Municipal Court Judge Kathleen Jenks swore in a new assistant judge this week, but one government watchdog alleges city court skipped a critical step when it put Sam Warren on the bench.
In a letter Thursday, citizen activist Ross Best said the Missoula City Council should have approved the new judge before Warren took his oath of office. Council consideration would include public comment, said Best in the letter to Jenks, Warren, Mayor John Engen, and the council.
“The swearing in has taken place prematurely,” Best said in the letter. “Montana law requires that such an appointment be approved by the Council. And any consideration of such an appointment by the City Council must be accompanied by reasonable opportunity for members of the public to comment on the proposed appointment. But the matter has not come before the council.”
Judge Jenks disagrees on the need for the council’s green light, as does city attorney Jim Nugent. Jenks said the position is an assistant judge position, and she as head judge must be responsible for the person on the bench.
“I don’t think that their (the council’s) approval is required. The position is already approved. It’s approved during the budget process,” Jenks said.
Plus, she said there’s three branches of government, and the separation of powers is important. The council approves the budget, but there’s a limit to its oversight.
“They don’t get to manage the court in the sense that they should not be having that much input into the court,” Jenks said.
Jenks chose Warren to replace Judge Marie Andersen. In October, Andersen said Jenks fired her, although Jenks denied it. However, Jenks also said she didn’t plan to reappoint Andersen in December, and instead, she selected Warren, who has been working as a substitute judge and started his official job immediately.
Best is a government wonk who periodically brings up legal conundrums to the council. In his letter, he points to MCA 3-6-201(6) as his guide on the appointment of Warren.
“A municipal judge may, with the approval of the governing body of the city, appoint a part-time assistant judge,” it begins; in Missoula, the council is the governing body.
Best said he has no reason to believe Warren isn’t a good choice, but he also said the people of Missoula have the right to expect a full vetting before the council, especially because the assistant judge still will work from 30 to 40 hours a week.
“If the appointment were for a full-time position, it would be an elective office.
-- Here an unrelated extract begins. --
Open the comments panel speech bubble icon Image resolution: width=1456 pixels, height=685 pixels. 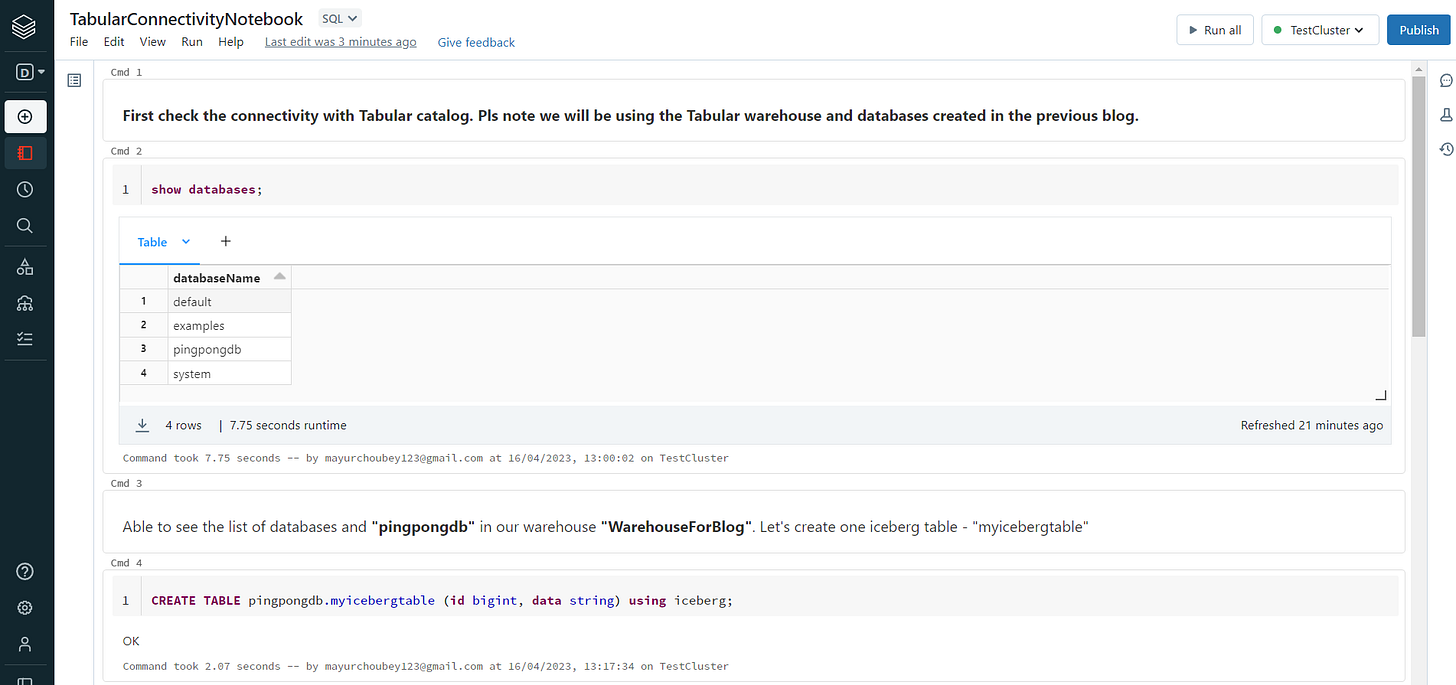click(x=1444, y=80)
Section 3-6-201(2), MCA, requires that ‘A municipal court judge who is not a part-time assistant judge appointed under subsection (6) must be elected at the general election,’” Best writes.
In this regard, Judge Jenks sympathizes with Best. She said she may regret bringing up the idea, but the caseload in Municipal Court is so high, she would be more comfortable having a judge on the bench that she didn’t have to supervise.
“It would be great if it were a full-time position that was elected. It’s just not structured that way right now. And at some point, I think Missoula needs to have a second full-time judge that would be completely independent,” Jenks said.
If somewhere along the line, an authority decides the law does intend the council to vote on assistant judges, the matter can easily be resolved, according to Councilman Ed Childers, a veteran on the council. It seems reasonable to comply with the law, he said, and he doesn’t believe Warren would have trouble being approved given his knowledge, affable manner and history working in both Municipal Court and the City Attorney’s Office.
But Childers deferred to the city attorney for a definitive answer on whether the council should approve assistant judges: “I would think that Nugent would have the best answer.”
Nugent said he didn’t have any guarantees, but clearly, the council already approves the position when it votes on the budget. And he said the statute doesn’t say the appointment must happen with “the advice and consent” of the council as is typical when a council vote is in order.
“Historically, that’s the typical language, is ‘with the advice and consent,’ ” Nugent said.
He said this job is only a part-time one, and he doesn’t know of others that require “the advice and consent” of the council. And he said the council can defund the job if they so choose when they take up the budget.
The statute doesn’t talk about budgets, but Nugent said “approval can come in many forms.” On the one hand, he said the council can approve it when it says yes to the budget item; on the other hand, he says the statute is “ambiguous” because it doesn’t specifically say the council approves the actual individuals.
Really, Nugent said, it comes down to this: “What does the word ‘approval’ mean?”
Another important factor is that the head judge be able to select an assistant judge with whom she is able to work, he said. In other words, it’s no use having the council appoint someone who clashes with the elected judge.
Nugent said the appointment has been handled the same way for years, and the choice has not come before the council. However, he can see how the law could be interpreted “more than one way.”
“The City Council and the mayor could easily remedy it by putting it on the agenda as a special new business if they want for Monday night. But it’s a pretty minor thing,” Nugent said.
Jenks herself landed in the job with a council appointment. Judge Donald Louden retired before his four-year term ended, and the City Charter says when that happens, the council votes on a replacement. Last November, the council selected Jenks from seven other applicants interviewed for the job. The position will be on the 2013 municipal ballot.